Still, it appears Memphis, Baylor, East Carolina and other schools are comfortable enough with Dixon -- arguably one of the country's top 10 point guards heading into next season -- to give him another chance.

As a junior in 2011-12, Dixon averaged 13.5 points and 3.3 assists per game off the bench for a Missouri squad that finished 30-5. Multiple media outlets tabbed Dixon as the national sixth man of the year, and he likely would have contended for first-team All-SEC honors had he been allowed to play in 2012-13.

Dixon's best attribute, however, might be his toughness and fire. He tends to be at his best in clutch situations and is known to play as hard in practice as he does in games.

"A coach will never be able to say that Mike is dogging it or that he isn't working hard or going full speed," English said. "Everything he does is at game speed.

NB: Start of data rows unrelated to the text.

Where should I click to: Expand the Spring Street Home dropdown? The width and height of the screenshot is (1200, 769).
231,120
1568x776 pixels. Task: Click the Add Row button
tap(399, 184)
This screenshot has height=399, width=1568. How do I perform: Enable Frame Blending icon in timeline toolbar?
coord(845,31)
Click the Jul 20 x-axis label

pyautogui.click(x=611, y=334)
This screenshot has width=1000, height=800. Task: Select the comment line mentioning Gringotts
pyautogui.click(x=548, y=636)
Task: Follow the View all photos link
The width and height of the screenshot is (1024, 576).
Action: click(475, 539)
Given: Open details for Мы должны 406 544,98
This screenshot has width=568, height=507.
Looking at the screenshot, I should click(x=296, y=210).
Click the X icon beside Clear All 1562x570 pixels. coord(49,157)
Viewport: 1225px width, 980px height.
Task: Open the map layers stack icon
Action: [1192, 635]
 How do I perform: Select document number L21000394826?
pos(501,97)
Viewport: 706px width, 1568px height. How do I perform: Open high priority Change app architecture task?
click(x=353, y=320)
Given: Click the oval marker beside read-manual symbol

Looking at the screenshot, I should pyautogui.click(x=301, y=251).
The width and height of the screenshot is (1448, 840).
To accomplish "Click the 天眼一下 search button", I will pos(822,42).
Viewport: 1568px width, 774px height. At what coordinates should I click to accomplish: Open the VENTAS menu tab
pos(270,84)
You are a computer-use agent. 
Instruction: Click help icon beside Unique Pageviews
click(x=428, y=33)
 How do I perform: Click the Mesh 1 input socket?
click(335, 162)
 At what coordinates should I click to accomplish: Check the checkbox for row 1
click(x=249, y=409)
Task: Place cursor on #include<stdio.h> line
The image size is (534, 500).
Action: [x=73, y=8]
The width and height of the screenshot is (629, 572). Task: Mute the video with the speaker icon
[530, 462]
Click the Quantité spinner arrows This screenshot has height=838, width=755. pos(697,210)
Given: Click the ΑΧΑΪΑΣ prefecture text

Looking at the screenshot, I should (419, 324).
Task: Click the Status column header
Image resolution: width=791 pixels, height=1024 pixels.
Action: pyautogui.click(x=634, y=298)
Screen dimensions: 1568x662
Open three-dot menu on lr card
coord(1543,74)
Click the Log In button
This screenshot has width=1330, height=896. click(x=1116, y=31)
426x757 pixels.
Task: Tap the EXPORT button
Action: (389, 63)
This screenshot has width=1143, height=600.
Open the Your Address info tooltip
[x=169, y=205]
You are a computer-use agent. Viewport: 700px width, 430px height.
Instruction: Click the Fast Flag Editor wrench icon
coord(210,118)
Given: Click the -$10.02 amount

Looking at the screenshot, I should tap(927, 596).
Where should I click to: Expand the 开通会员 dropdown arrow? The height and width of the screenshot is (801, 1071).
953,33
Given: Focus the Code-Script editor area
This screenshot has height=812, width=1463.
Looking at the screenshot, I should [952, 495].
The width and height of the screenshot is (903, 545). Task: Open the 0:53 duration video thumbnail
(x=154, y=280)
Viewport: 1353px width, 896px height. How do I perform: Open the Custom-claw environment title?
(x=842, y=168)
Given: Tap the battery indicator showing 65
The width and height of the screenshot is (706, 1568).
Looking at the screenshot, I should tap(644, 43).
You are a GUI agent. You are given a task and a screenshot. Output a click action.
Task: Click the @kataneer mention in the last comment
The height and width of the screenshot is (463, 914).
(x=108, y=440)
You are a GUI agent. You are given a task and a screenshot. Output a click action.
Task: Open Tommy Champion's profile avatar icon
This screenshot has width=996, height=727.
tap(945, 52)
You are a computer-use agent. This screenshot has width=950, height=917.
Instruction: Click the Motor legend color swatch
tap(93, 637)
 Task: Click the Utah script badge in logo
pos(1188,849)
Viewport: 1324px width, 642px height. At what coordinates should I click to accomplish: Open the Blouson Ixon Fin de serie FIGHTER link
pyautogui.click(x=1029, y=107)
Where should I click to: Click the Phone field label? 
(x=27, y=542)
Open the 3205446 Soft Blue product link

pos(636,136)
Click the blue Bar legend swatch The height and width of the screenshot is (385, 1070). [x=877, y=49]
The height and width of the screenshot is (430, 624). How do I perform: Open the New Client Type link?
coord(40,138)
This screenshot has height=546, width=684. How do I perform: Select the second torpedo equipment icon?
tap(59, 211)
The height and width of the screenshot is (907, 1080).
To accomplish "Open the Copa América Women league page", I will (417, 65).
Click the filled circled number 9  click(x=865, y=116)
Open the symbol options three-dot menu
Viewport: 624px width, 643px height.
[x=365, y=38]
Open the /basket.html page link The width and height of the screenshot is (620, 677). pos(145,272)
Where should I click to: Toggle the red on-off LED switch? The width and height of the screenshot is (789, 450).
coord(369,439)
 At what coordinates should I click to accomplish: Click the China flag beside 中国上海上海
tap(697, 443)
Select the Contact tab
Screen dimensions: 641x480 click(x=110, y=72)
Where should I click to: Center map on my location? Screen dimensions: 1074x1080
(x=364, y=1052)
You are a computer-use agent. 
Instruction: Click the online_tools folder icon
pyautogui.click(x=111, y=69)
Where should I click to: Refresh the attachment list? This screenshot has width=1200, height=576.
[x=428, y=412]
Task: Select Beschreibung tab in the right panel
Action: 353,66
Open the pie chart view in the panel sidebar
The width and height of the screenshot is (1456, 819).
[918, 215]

He's a grinder. He's fearless. He's the best teammate I ever had.

"Mike wants to win a national championship. I don't see him going to a Tennessee Tech or anything. I see him going to a place where he can compete for a national title."

Memphis (No. 15) and Baylor (No. 19) are both ranked in ESPN.com's top 25 heading into next season. Adding Dixon likely would cause either squad to jump several spots.

At Memphis, Dixon would join a loaded backcourt that includes veterans Joe Jackson, Chris Crawford and Geron Johnson. With a relatively inexperienced frontcourt, Tigers coach Josh Pastner could employ a four-guard lineup to make the best use of his team's skill and athleticism on the perimeter.

At Baylor, Dixon would be a shoo-in to replace departed Big 12 scoring leader Pierre Jackson. The rest of the Bears' lineup is stacked with Isaiah Austin, Cory Jefferson and Ricardo Gathers returning in the paint and Brady Heslip and Gary Franklin back on the wing.

Dixon has declined multiple interview requests over the past two months. His father also has declined to discuss his off-court situation but said Tuesday that the past six months have been taxing on his family.

"We'll all heal a little bit as family if he can get back on the court," Dixon Sr. said. "We're ready for a fresh start."